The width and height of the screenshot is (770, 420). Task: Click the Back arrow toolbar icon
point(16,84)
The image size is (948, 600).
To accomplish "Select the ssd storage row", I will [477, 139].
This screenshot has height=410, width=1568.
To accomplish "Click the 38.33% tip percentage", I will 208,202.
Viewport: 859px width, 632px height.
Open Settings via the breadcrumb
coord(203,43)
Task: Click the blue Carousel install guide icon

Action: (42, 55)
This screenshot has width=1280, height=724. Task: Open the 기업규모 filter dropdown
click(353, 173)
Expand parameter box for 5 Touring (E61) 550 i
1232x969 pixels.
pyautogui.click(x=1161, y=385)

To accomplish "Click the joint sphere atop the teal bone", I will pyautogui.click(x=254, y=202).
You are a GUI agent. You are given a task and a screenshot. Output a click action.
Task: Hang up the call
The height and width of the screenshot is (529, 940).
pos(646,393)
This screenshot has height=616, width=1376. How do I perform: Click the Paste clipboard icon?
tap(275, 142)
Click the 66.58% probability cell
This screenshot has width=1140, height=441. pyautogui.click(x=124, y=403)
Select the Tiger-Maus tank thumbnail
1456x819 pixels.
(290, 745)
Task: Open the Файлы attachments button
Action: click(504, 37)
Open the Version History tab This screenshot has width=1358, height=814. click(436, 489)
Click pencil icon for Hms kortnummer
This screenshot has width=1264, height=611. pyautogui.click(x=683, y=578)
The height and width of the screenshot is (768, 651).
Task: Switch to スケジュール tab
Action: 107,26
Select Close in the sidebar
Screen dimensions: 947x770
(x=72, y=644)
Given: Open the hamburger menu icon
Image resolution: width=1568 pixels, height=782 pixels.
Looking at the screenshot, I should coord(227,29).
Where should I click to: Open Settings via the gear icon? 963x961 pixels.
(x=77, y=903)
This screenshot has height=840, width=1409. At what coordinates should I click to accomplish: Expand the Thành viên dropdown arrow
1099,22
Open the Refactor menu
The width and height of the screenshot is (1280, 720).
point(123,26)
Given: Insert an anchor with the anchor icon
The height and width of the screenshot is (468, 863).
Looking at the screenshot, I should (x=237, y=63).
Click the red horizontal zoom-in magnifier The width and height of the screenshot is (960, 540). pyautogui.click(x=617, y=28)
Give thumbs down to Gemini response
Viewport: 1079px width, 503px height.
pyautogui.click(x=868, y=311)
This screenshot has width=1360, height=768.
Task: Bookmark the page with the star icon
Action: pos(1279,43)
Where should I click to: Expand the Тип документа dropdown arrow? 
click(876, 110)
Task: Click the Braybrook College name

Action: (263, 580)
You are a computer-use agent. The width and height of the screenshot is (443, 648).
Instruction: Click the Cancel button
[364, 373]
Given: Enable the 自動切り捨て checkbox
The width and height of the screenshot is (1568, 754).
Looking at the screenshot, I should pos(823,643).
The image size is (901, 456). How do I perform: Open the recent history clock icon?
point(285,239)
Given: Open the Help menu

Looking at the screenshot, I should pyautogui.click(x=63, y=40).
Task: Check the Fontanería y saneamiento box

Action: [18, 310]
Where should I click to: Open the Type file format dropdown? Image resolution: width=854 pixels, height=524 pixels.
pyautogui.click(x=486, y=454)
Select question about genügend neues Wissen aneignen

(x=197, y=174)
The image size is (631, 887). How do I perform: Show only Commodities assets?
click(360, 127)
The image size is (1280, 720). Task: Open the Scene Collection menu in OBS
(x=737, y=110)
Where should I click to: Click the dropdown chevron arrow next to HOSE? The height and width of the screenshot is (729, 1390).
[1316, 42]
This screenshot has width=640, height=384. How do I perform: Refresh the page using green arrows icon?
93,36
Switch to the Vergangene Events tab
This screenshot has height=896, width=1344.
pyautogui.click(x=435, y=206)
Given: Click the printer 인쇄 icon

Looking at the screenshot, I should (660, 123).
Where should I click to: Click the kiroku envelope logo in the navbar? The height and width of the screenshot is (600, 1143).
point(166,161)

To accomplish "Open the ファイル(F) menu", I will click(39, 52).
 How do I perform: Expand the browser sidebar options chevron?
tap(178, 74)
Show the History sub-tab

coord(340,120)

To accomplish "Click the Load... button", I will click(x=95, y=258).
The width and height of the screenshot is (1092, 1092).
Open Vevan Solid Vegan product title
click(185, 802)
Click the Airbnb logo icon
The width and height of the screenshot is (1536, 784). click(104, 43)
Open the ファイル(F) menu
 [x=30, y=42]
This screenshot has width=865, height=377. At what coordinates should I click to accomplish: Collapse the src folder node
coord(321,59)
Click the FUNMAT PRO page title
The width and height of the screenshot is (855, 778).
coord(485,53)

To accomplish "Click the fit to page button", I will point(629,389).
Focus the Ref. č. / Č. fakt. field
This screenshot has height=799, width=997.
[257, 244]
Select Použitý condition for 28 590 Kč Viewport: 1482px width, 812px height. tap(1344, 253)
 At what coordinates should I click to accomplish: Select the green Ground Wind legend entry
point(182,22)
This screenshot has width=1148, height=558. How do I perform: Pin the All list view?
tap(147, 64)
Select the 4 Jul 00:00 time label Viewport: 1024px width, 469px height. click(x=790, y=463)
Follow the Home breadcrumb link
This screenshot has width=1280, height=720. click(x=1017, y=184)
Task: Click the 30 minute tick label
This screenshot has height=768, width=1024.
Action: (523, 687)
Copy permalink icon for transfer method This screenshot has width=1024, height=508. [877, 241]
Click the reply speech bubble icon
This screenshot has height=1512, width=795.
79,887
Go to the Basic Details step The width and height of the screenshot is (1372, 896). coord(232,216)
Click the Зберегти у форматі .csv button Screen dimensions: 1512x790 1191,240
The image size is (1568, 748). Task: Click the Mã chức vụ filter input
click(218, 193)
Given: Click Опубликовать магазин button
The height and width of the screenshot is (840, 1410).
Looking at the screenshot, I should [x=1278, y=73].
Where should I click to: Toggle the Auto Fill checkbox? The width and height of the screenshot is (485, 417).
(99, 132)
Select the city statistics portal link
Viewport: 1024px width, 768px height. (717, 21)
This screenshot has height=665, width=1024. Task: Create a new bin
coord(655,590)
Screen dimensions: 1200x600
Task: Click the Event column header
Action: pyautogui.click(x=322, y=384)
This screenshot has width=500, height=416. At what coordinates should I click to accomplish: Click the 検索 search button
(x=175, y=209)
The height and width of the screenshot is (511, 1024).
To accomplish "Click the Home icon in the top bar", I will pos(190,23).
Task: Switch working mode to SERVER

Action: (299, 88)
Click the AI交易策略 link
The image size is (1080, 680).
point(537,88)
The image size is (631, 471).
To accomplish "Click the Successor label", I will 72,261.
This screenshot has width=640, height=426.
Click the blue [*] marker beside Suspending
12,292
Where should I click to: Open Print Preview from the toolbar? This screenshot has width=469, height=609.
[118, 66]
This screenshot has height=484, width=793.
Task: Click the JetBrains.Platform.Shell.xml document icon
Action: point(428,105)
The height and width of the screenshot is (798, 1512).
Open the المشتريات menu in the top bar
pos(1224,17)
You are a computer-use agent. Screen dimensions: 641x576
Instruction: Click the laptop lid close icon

——————————

Your instructions: Scan the listing for the string "agent" and copy every line that carries it.

Your solution:
You are a GUI agent. You are given a task and a screenshot. Output a click action.
You are a computer-use agent. The width and height of the screenshot is (443, 648).
You are a computer-use agent. Screen dimensions: 641x576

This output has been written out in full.